The synoptic Gospels seem to suggest that the Last Supper was a Passover meal, whereas John is clear that the Passover began at sundown of the day when Christ was crucified. John’s account seems to bear the most historical verisimilitude: a criminal would certainly not be crucified during the Passover feast itself. Additionally, the Johannine imagery is strong: the day before Passover was a Preparation Day, and between 3:00–5:00 the Paschal lambs were slaughtered in the Temple. Accordingly, Jesus died on the cross at 3:00 at the very moment the first Passover lamb was sacrificed. Although scholars have proposed a number of ways to resolve the apparent discrepancy, the most likely answer is that Jesus, knowing that he would be dead before Passover began, celebrated the feast early with his friends.
And when the hour was come, he sat down, and the twelve apostles with him. And he said unto them, “With desire I have desired to eat this passover with you before I suffer: For I say unto you, I will not any more eat thereof, until it be fulfilled in the kingdom of God.” (Luke 22:14–16; see D&C 27:5ff.)
The Gospels record two important ordinances at the Last Supper: the Sacrament of the Lord’s Supper in the Synoptics and the Washing of Feet in John. The earliest reference to the institution of the sacrament in the New Testament is actually in the letters of Paul, which were written before any of the gospels:
For I have received of the Lord that which also I delivered unto you, That the Lord Jesus the same night in which he was betrayed took bread: And when he had given thanks, he brake it, and said, Take, eat: this is my body, which is broken for you: this do in remembrance of me. After the same manner also he took the cup, when he had supped, saying, This cup is the new testament in my blood: this do ye, as oft as ye drink it, in remembrance of me. (1 Corinthians 11:23–26)

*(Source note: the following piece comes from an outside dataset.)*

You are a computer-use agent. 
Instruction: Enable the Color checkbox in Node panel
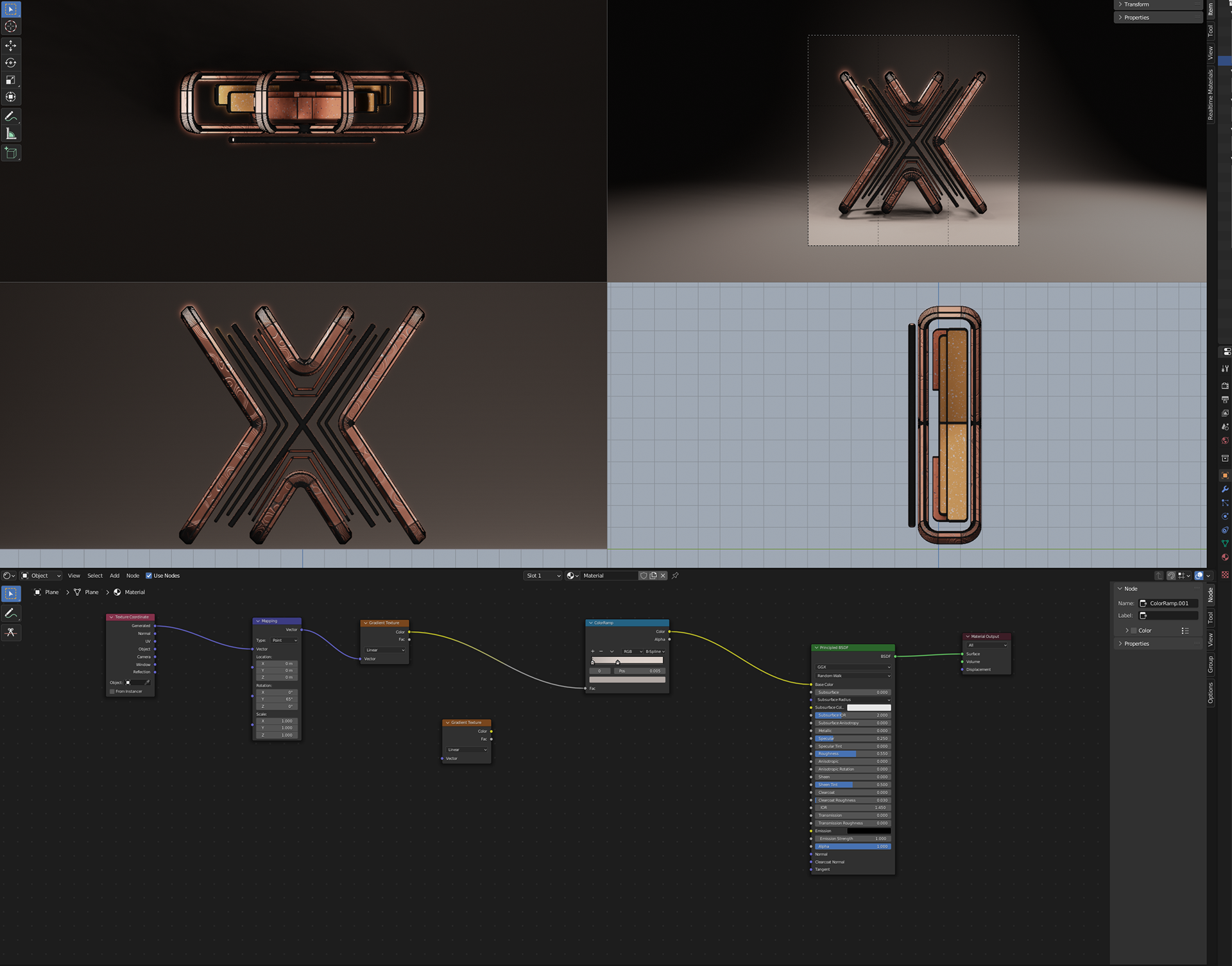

John’s omission of the sacrament is surprising, but sacramental imagery is woven throughout the body of his gospel (e.g. the Bread of Life Discourse, Jesus as the Fountain of Living Water, the Vine, etc.). John does, however, preserve an account of Jesus washing his disciples’ feet. Although a priesthood ordinance, one aspect of which is alluded to in D&C 88:139–141, the significance of it in the narrative of the Gospel of John is as an act of service and love:
Jesus knowing that the Father had given all things into his hands, and that he was come from God, and went to God; He riseth from supper, and laid aside his garments; and took a towel, and girded himself. After that he poureth water into a bason, and began to wash the disciples’ feet, and to wipe them with the towel wherewith he was girded. . . . So after he had washed their feet, and had taken his garments, and was set down again, he said unto them, “Know ye what I have done to you? Ye call me Master and Lord: and ye say well; for so I am. If I then, your Lord and Master, have washed your feet; ye also ought to wash one another’s feet. For I have given you an example, that ye should do as I have done to you. Verily, verily, I say unto you, The servant is not greater than his lord; neither he that is sent greater than he that sent him. If ye know these things, happy are ye if ye do them.” (John 13:3–5, 12–17)

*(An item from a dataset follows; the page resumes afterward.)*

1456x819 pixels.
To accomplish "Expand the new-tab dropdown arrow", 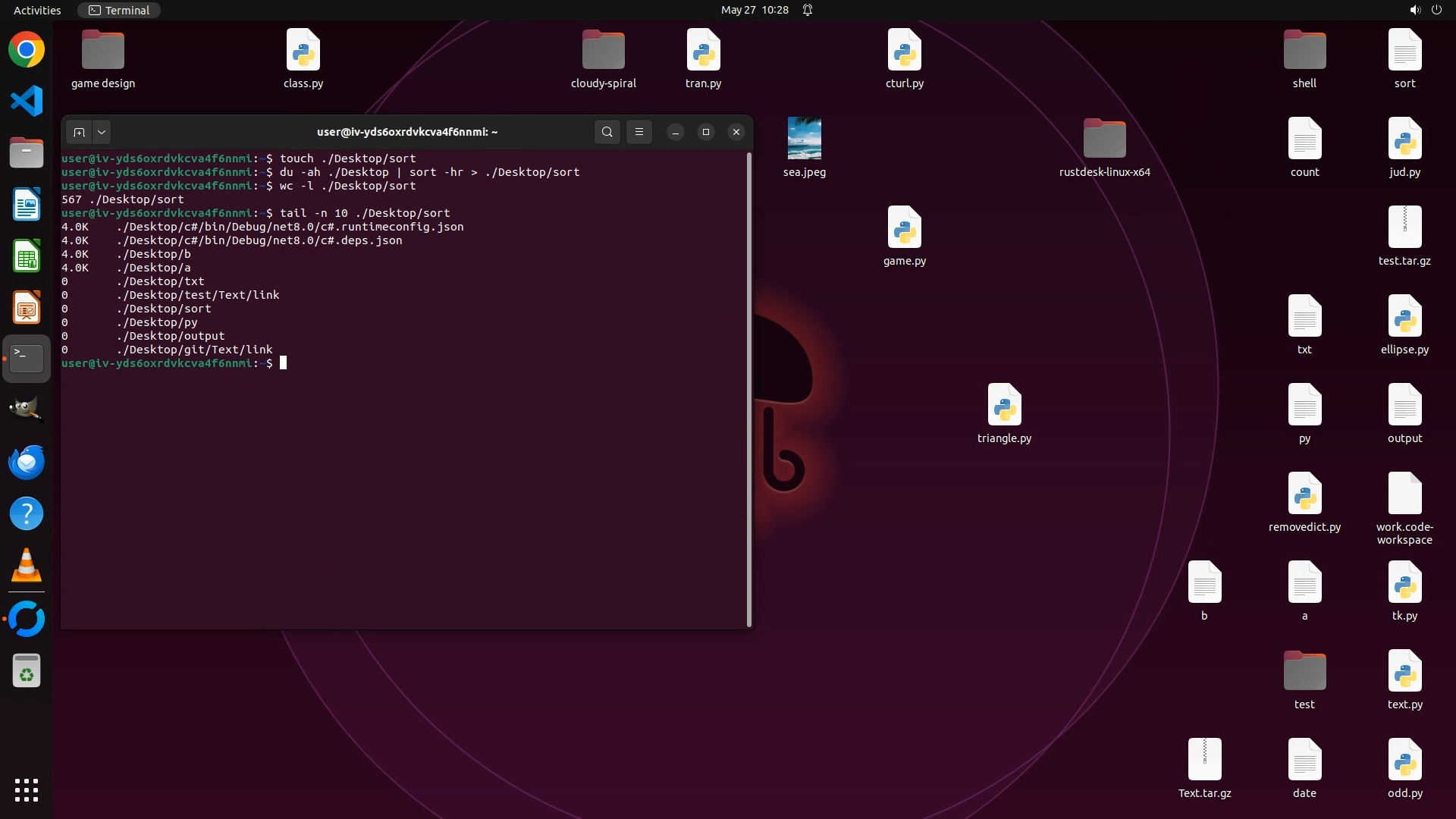I will [102, 132].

In accordance with this example it is the practice in the Roman Catholic and some other churches for bishops or spiritual leaders to wash the feet of token members of their flock on Maundy Thursday. Similar practices were performed by some European kings, who would wash the feet of peasants and make distributions of coins to the assembled crowds. In the Church today, the ordinance itself is reserved for sacred occasions, but the example of loving and serving others is lived every day.